[begin INPUT RECORDS]

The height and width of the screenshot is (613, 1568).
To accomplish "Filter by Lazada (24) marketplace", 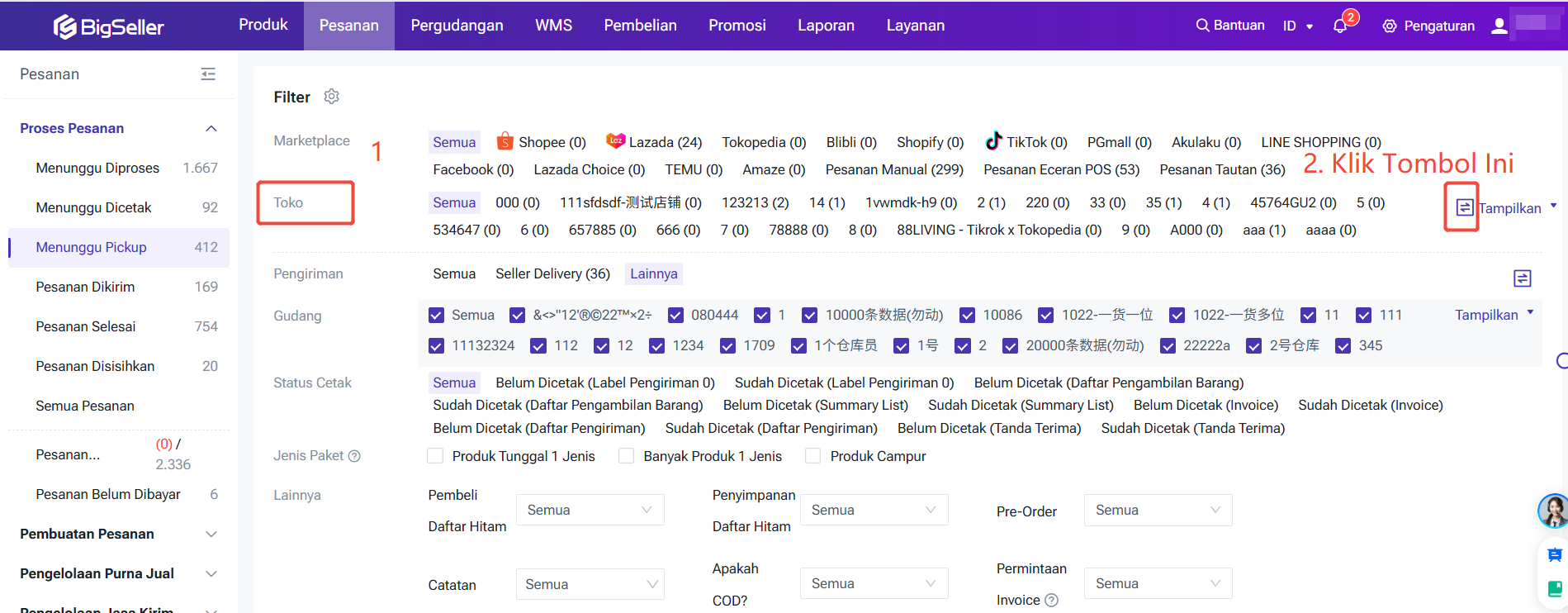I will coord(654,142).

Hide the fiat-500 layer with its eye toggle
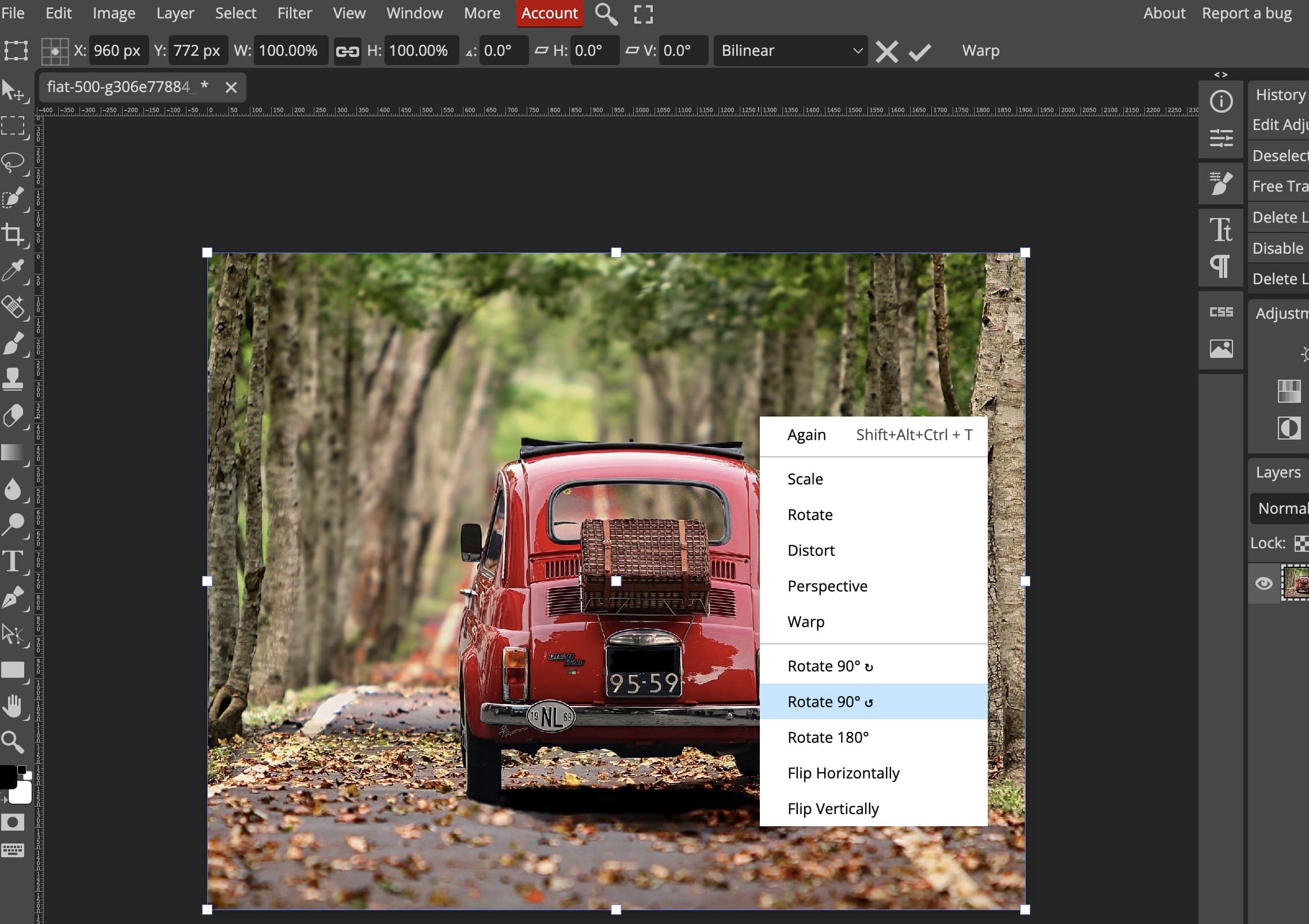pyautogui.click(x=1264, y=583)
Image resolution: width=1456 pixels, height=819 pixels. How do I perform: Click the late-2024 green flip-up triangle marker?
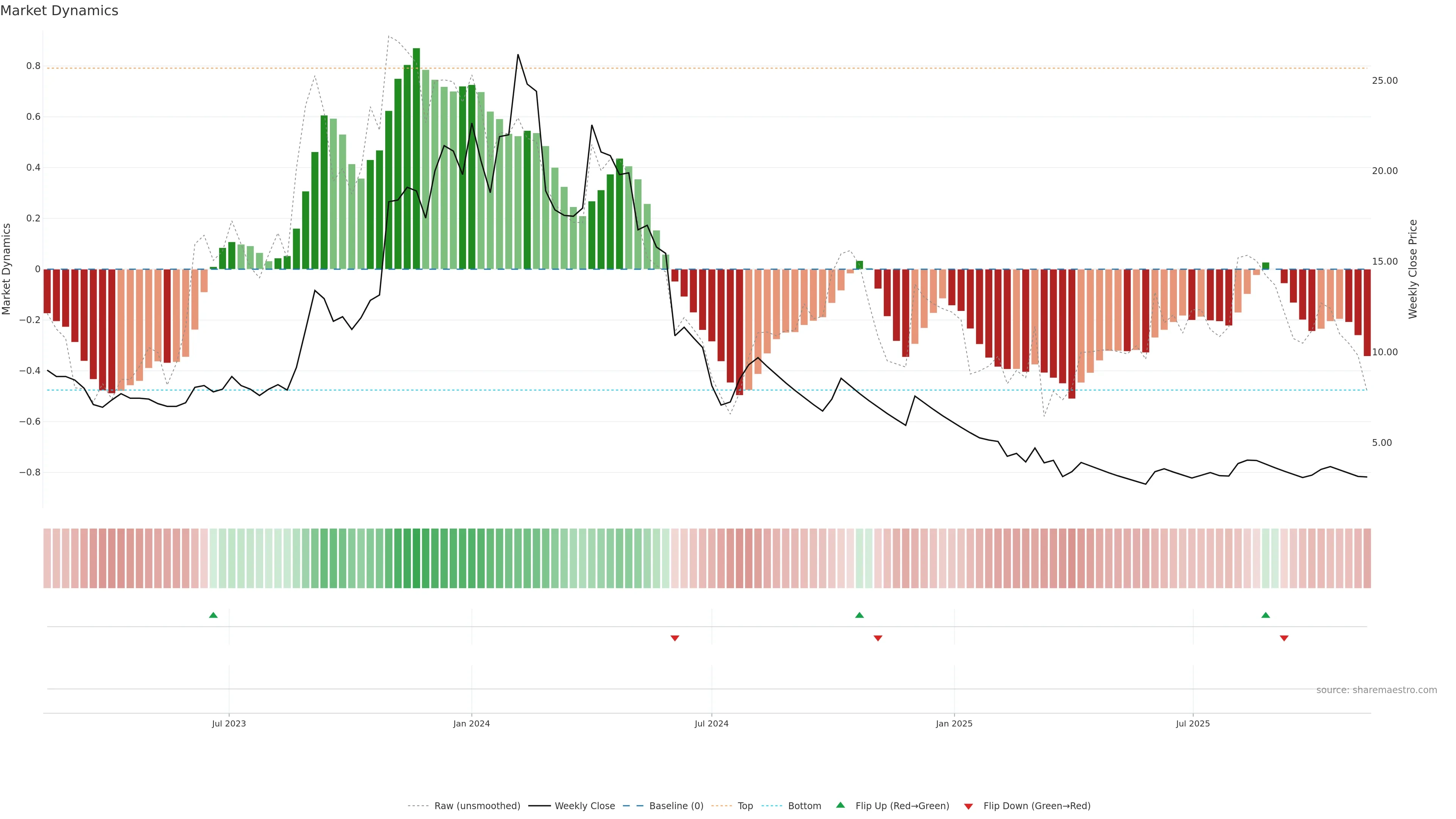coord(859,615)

[end INPUT RECORDS]

### WHAT TO WORK ON
Substitute "red" for "green" and write out everything from the line containing "Image resolution: width=1456" down to the end of the items, leaving the pictures out and keeping all else unchanged.

### TASK ANSWER
Image resolution: width=1456 pixels, height=819 pixels. How do I perform: Click the late-2024 red flip-up triangle marker?
coord(859,615)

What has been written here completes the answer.